2/7/2025–|Last update: 22:35 (Mecca time)
The idea of converting Wimbledon tennis heroics into housing for harvesting mice to protect them from extinction is gaining increased momentum, although it is not a completely new initiative.
In cooperation with the Wildlife Fund in Avon, Glamorghan and Norethamberland, balls were donated to protect harvesting mice.
This “genius initiative” has been in fact for several years, as Wimbledon has participated with various organizations to preserve wildlife, especially those that focus on harvesting mice.
The initiative started in 2000 when harvesting ran became threatened with extinction after losing their homeland as a result of agriculture and floods.
Every year, Wimbledon uses more than 55,000 tennis balls during the tournament. While some of them are re -used or sold, a large part is donated to environmental preservation clubs throughout Britain.

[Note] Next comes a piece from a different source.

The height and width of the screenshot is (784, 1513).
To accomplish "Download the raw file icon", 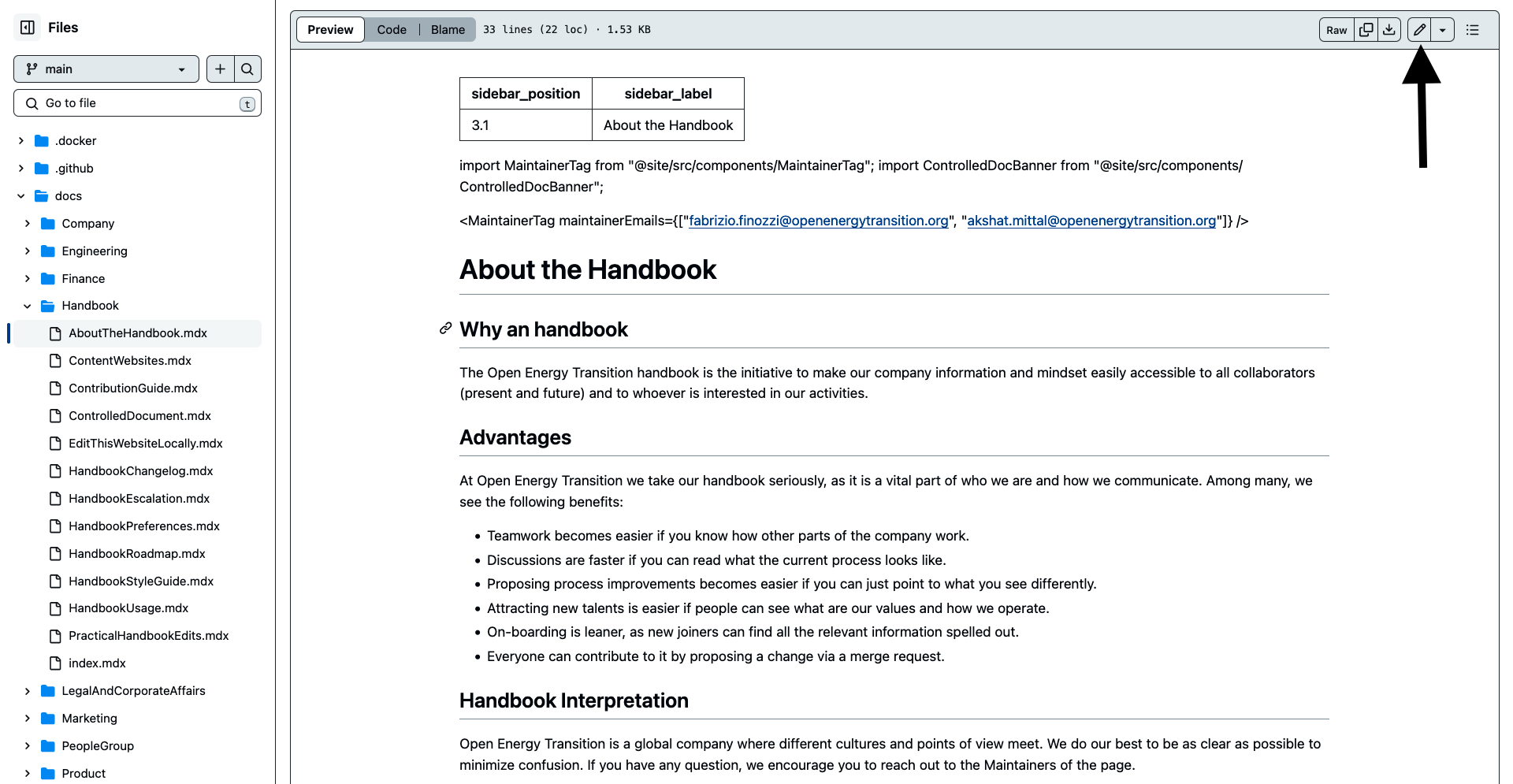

The advocates of preserving the environment puncture a small hole in the used tennis balls, then they often prove them on columns or put them in long plants, about one meter from the ground.
Harvesting mice, which are small objects that do not exceed 4 grams, are naturally built by complex nests of woven grass. However, modern agriculture, urban expansion methods and events such as floods reduce their natural habitats significantly.
The hollow and resistant internal part of the weather balls is a warm and closed places that these mice prefer to reproduce and shelter.
The high situation helps to protect them from predators such as foxes, a wedding and prey, which are greater than passing through the small hole.